*** Opening SUPPLIED ENTRIES ***
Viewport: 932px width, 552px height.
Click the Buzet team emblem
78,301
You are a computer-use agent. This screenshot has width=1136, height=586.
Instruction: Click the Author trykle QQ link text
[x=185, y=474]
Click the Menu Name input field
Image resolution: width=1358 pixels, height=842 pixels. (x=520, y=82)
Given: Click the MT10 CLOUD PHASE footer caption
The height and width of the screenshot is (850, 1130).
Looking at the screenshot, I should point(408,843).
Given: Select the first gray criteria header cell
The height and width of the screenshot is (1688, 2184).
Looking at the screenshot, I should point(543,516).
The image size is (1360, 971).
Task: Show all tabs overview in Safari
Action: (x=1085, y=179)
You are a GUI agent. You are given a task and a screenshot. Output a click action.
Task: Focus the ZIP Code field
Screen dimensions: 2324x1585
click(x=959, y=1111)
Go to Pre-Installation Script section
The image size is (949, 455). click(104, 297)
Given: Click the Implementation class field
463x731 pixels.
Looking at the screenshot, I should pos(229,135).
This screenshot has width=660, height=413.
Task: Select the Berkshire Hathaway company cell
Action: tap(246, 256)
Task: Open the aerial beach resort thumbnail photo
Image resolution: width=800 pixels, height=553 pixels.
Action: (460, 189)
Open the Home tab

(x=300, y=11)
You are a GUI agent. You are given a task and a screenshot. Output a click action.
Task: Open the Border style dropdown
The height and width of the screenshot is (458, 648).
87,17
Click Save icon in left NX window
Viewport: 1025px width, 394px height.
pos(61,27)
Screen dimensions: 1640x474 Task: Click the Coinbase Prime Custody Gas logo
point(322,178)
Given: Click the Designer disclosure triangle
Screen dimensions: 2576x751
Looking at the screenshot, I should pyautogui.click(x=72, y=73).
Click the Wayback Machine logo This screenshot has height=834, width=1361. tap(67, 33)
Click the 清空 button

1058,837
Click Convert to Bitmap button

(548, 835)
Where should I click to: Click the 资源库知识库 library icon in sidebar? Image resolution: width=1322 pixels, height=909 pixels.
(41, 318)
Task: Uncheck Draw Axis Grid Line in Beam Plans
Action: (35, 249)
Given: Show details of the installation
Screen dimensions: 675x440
*** Closing SUPPLIED ENTRIES ***
Transcribe only what runs from the line with "Click the 清空 button" to the last line above, keeping every line exactly as written.

Click the 清空 button

1058,837
Click Convert to Bitmap button

(548, 835)
Where should I click to: Click the 资源库知识库 library icon in sidebar? Image resolution: width=1322 pixels, height=909 pixels.
(41, 318)
Task: Uncheck Draw Axis Grid Line in Beam Plans
Action: (35, 249)
Given: Show details of the installation
Screen dimensions: 675x440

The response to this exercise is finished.